La crise sanitaire, dans sa durée, a profondément modifié la perception des métiers des arts et de la culture, car leurs professionnels ont compté parmi les plus durement impactés. Et parmi eux ceux des arts visuels, plus difficiles à soutenir à cause de leur statut d’indépendants et de leur faible structuration collective qui a freiné l’instauration de mesures d’accompagnement dédiées.
A cette fragilité conjoncturelle s’en ajoute une autre, plus durable et plus structurelle. Les revenus des plasticiens, qui en tant qu’artistes-auteurs ne bénéficient pas de l’intermittence, sont essentiellement liés, outre la commande ou la vente, au droit d’auteur sur les reproductions (notamment pour les photographes et les illustrateurs) – et ce dans un univers numérique peu propice à son respect – et au droit dit « de monstration » : une rémunération pour l’exposition des œuvres rarement appliquée.
Jusqu’alors, le quotidien de la vie professionnelle des plasticiens n’était que peu visibilisée. La crise sanitaire en a montré au grand jour l’instabilité, déjà identifiée en janvier 2020 par les « Rapport Racine » (L’auteur et l’acte de création) qui soulignait la précarité, le statut imprécis et le manque de reconnaissance des plasticiens… D’où une prise de conscience qui s’est traduite par de multiples initiatives politiques.
- Renforcer la filière de la photographie. A la suite de la crise sanitaire qui a mis à jour la fragilité de la filière de la photographie, la ministre de la Culture a commandité un rapport sur les mutations auxquelles doit faire face le secteur et les mesures pour le renforcer. Avec, parmi ses 31 préconisations, le renforcement du droit d’auteur, un travail sur le statut des photographes, une meilleure reconnaissance de leur métier ou encore le développement de l’éducation à l’image… Communiqué (17/03).

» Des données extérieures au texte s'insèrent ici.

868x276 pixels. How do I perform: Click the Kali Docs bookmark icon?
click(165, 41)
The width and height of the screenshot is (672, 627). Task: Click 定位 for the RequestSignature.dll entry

- Instaurer un revenu de remplacement pour les auteurs. Le député (GDR) des Bouches-du Rhône Pierre Dharréville a déposé en février dernier une proposition de loi pour instituer un revenu temporaire (plancher à 85% du Smic) aux auteurs temporairement privés de ressources. « Le dispositif proposé serait financé au moyen de différentes sources : une cotisation sociale d’un niveau symbolique dont seraient redevables les artistes‑auteurs, l’affectation d’une fraction de CSG, ainsi qu’une contribution de la part des diffuseurs. » Dossier législatif.

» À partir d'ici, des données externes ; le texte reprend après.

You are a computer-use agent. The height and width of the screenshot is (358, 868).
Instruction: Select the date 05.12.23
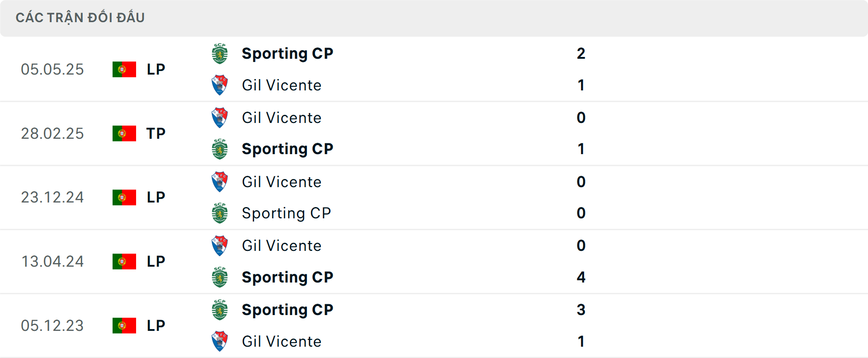pos(52,325)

- Assurer la rémunération des plasticiens. Alors que le ministère a fixé (12/2019) un barème minimum de rémunération des artistes au titre de la “monstration” de leurs œuvres dans le cadre d’une exposition monographique ou collective temporaire dans les institutions soutenues par le ministère de la Culture, la députée (LREM) d’Indre-et-Loire Fabienne Colboc a déposé en janvier dernier une proposition de loi “relative à la rémunération des artistes en arts visuels”. Le texte voudrait notamment inscrire cette obligation dans le Code de la propriété intellectuelle pour les établissements subventionnés par l’Etat. Dossier législatif.
A noter également que la loi (12/2021) de financement de la Sécurité sociale pour 2022 introduit incidemment une fragilité supplémentaire concernant les droits sociaux des artistes-auteurs dont plusieurs parlementaires se sont inquiétés.

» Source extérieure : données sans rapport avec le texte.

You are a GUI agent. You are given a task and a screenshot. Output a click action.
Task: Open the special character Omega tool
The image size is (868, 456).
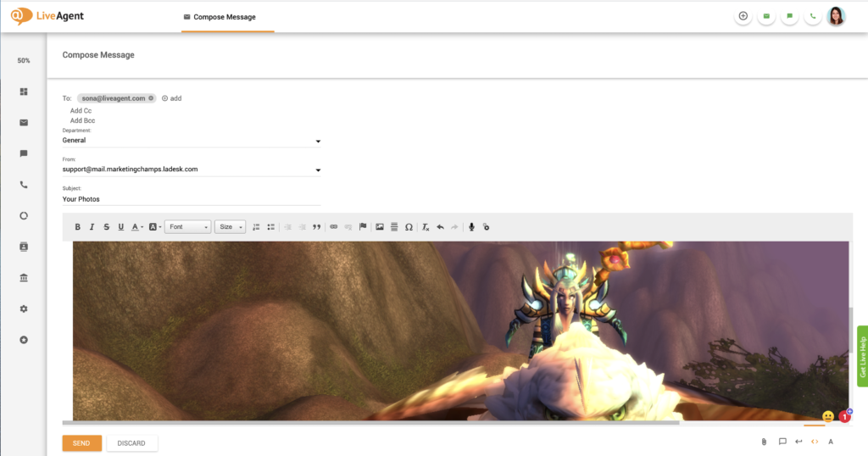point(409,227)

- Le sénateur (SER) de la Loire Jean-Claude Tissot note qu’un décret de 2021, au motif d’abaisser les seuils d’ouverture des indemnités journalières au titre des droits sociaux, induit une baisse d’un tiers des droits des artistes-auteurs, avec pour conséquences une diminution de 700€ du congé maternité et une baisse de 33% des indemnités maladie. Au regard de la fragilité de ces professionnels lourdement impactés par la crise sanitaire, cet amoindrissement de leur protection sociale est particulièrement incompréhensible. Comment le Gouvernement compte-t-il rétablir un régime de sécurité sociale adapté pour les artistes-auteurs ? Question (24/03/2022).
- A propos du même décret, le sénateur (UC) de la Marne Yves Détraigne rappelle que le Parlement s’était prononcé pour la prise en compte des spécificités de ces professions par le renforcement – et non l’amoindrissement – de la protection sociale des auteurs-artistes. Le ministère entend-il réexaminer ce dossier ? Question (24/03/2022).